Догнал, почему Хармс ненавидел старух. Догнал, но чувств его не разделил. Он их просто ненавидел, я же ищу ответ на вопрос: почему безграмотные бабульки так бесконечно долго живут?
Приехал на малую родину доведенного в тридцатые энкаведистами до потери разума Виктора Козловского. И кто единственно помнящий его как поэта? Соседка, девяностолетняя безграмотная старуха.
"Ох, и любил до войны Витька в клубе выступать! - ошарашила, но на достигнутом не успокоилась и почти с молодым задорам выдала:
Юных дзён нявыпiтае шчасце
Узнiме бунт стрывожанай душы.
Беларусь не будзе больш бадзяцца, -
Залатым убраннем прашуршыць.
Как сейчас помню его черную пышную чуть волнующуюся от легкого ветерка шевелюру".
Да-с... Вот тебе и безграмотная.
Посетил в Скворцах, что под Дзержинском, дом (вернее, то, что от него осталось) прозаика от Бога (так говорил о нем Максим Горецкий) Лукаша Калюги. И кто рассказал, как Лукаш бегал здесь по лесам-лугам? Записывал стародавние песни, слова и обороты народного языка? Божье создание со сморщенным лицом-гармошкой и телом восьмилетнего ребенка, укрытом застиранным до дыр и бесцветья то ли платьем, то ли халатом.

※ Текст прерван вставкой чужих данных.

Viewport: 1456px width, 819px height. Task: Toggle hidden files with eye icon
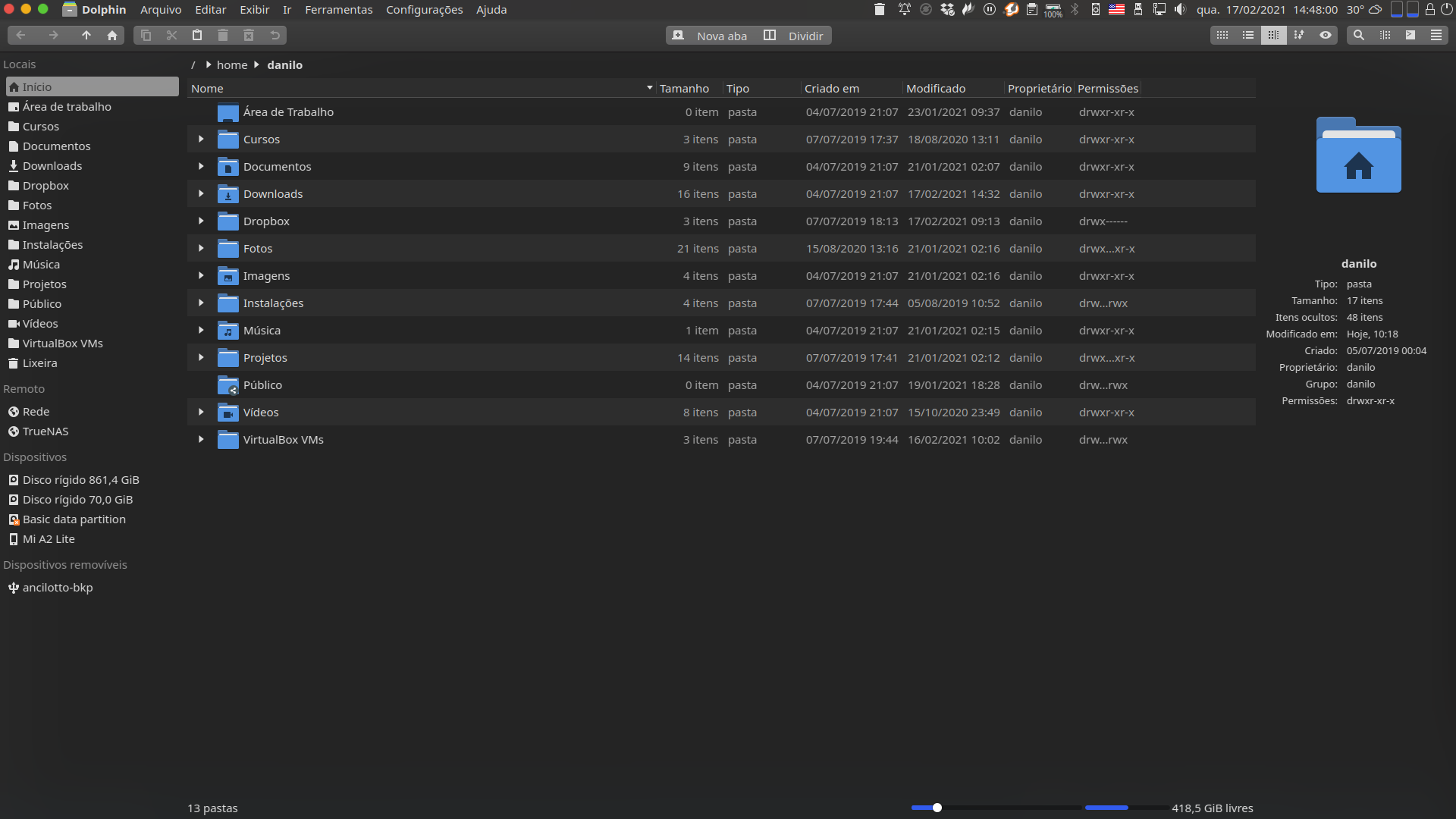coord(1326,36)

Записал на диктофон воспоминания матери погибшего в войну неисправимого нацдема (его на прочность инквизиторы испытывали теми же методами, что и некогда еретика Джорждано Бруно), с мастерством и точностью Бунина описывавшую внешности Вацлава Ивановского и Кастуся Езавитова. С нетерпением прилетел домой, перевел все с ленты в компьютер. Чуть дождавшись утра, помчался подписывать то, что вышло. И получил не подпись, а - неровный крестик в нижнем правом углу последней страницы...
Перечитал написанное и подумал: неправильно, сдается, ставлю вопрос. Нужно выяснять, не почему, а где? Где найти ту безграмотную старуху, которая рассказала бы, как провел детство расстрелянный в двадцать восемь лет во внутренней тюрьме НКВД мой дядя, белорусский поэт Валерий Моряков?